Na terça-feira, 24, o Movimento Democrático Brasileiro (MDB) completou seis décadas de existência. O partido, criado após o Ato Institucional Nº 2 da ditadura, que pretendia simular um estado democrático com oposição legal, soube aos poucos se reinventar, até ser uma alternativa real de poder com Tancredo Neves, em 1985. Por anos, foi a maior esperança de recuperarmos a democracia brasileira.
O MDB também representa a gênese dos atuais partidos de centro do Brasil, que nos últimos 70 anos só conseguiram eleger, por via direta, dois presidentes no Brasil: Juscelino Kubitschek, em 1959 pelo antigo PSD, e Fernando Henrique Cardoso, em 1994 e 1998, pelo PSDB (criado de uma costela do MDB, em 1988). Fora isso, só derrotas. Num país, e mesmo em um mundo, com gosto de eleger populistas de direita ou de esquerda, buscar o equilíbrio do centro com o anseio popular tem sido um desafio cada vez mais difícil.
Esta semana pode ser que o PSD de Gilberto Kassab lance uma candidatura mais ao centro, ou pelo menos de centro-direita. A escolha paira entre os nomes dos governadores de Goiás, Ronaldo Caiado, Paraná, Ratinho Júnior, e Rio Grande do Sul, Eduardo Leite. Mas, a não ser que haja uma reversão brusca, o eleitorado segue na disputa de rejeições entre o atual presidente Lula e o senador Flávio Bolsonaro – uma batalha esquerda x direita. O centro originário do MDB segue sem lugar.

Num espírito do tempo em que se exigem posicionamentos contundentes, slogans, frases curtas e tratar o adversário político como inimigo, o centro sai perdendo. Na esfera pública, agredir tem sido mais eficiente do que argumentar. As necessárias composições para se formar um governo tornaram-se, para o público médio, sinônimo de corrupção. Políticas públicas necessárias, como as reformas, impopulares (o centro não é reacionário ou revolucionário, é reformista, e por isso paga certo preço). Certos arranjos envolvendo o Centrão, do qual partidos como o MDB não fazem parte do ponto de vista de sua trajetória, não ajudam em nada a impressão popular.

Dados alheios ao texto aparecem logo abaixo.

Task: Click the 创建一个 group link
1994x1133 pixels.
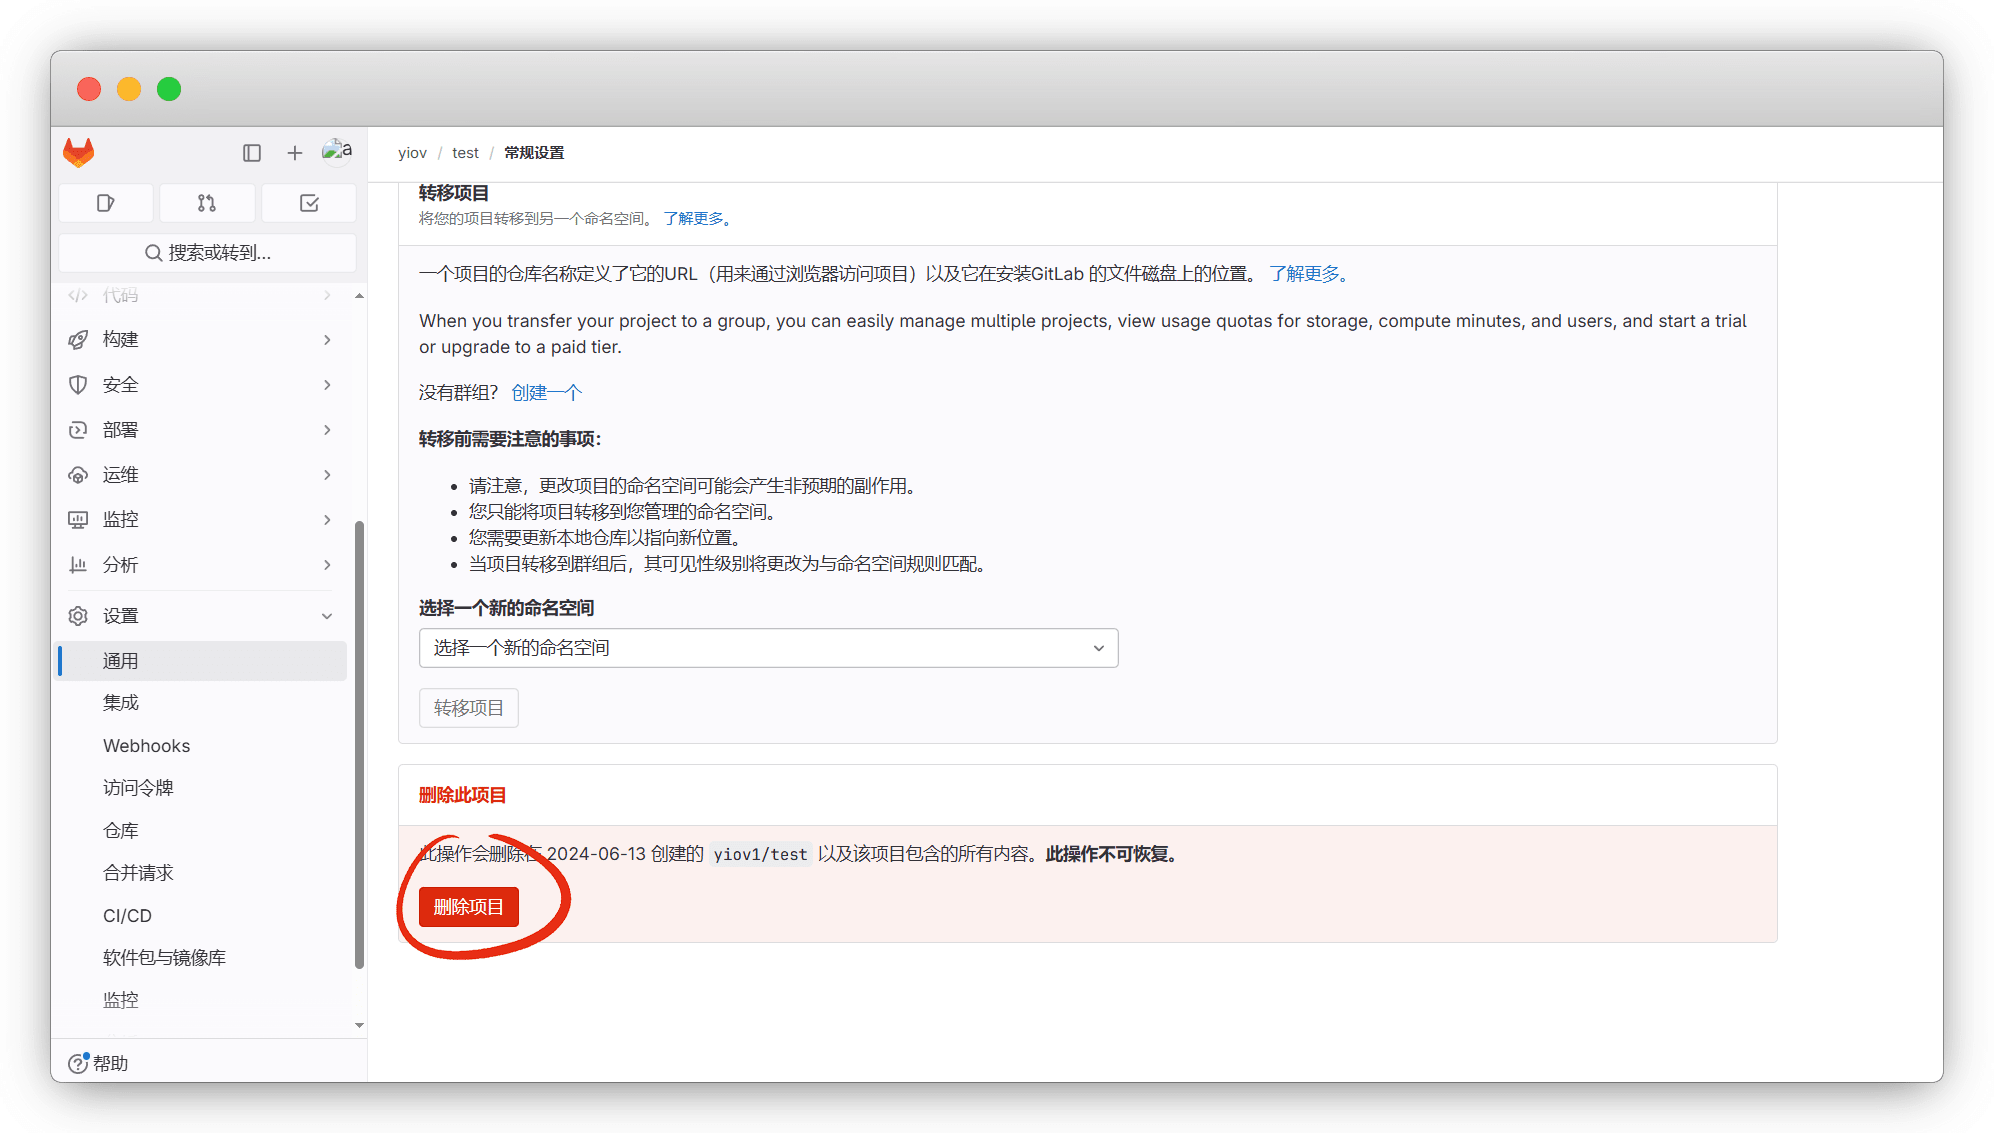Action: click(546, 393)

Por outro lado, quando as pessoas buscam opções de voto, querem saber agora exatamente o que os postulantes pensam. A fluidez doutrinária de quem está ao centro com certeza não ajuda. Há certa tibieza em se posicionar. Soma-se a isso que a chamada intelligentsia, termo que podemos utilizar para rotular nossas elites intelectuais, culturais, etc., sempre teve um (ou os dois) pés na esquerda. Lembrando que na época de FHC ou mesmo de Temer, ambos eram os “fascistas” de ocasião, assim como o atual vice-presidente Geraldo Alckmin, quando ousou enfrentar Lula numa disputa eleitoral em 2006.

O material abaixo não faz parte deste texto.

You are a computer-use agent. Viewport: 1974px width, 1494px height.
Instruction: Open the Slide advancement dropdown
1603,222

Ser considerado de “direita” sempre foi tido como desonra no Brasil nesses ambientes da intelligentsia – o que inclui até redações de jornais. O PSDB, quando no poder e nas disputas contra Lula, suava para se livrar da etiqueta. As ironias do destino são: 1) o candidato que se assumiu de direita, Jair Bolsonaro, foi o único que conseguiu vencer o PT em eleições presidenciais em décadas. 2) Um amplo eleitorado, por vezes majoritário, de fato procurava opções à direita, e a lassidão do centro, seja PSDB ou MDB, não era considerada opção. Aliás, para o bolsonarismo padrão, o PSDB sempre foi um partido de esquerda.
O paradoxo, como se sabe, é que desde que o PSDB saiu do baralho, a definição das eleições está com esse eleitor de centro, que historicamente vem desde o MDB de Ulysses Guimarães, ou se quisermos ir mais longe, desde o PSD de Juscelino. Em 2018, o centrista, em geral, para evitar o PT, preferiu Bolsonaro e lhe deu a vitória. Em 2022, em pânico com Bolsonaro, vota no primeiro turno em Simone Tebet e migra para Lula (Tebet, que poderia ser a opção do centro nesta eleição, mas preferiu, ainda em 2022, aderir ao petismo). O resultado de 2026 segue incerto, mas os eleitores moderados “mdbistas históricos” sabem que são eles que irão definir o resultado da peleja. Mas talvez isso não sirva de consolo.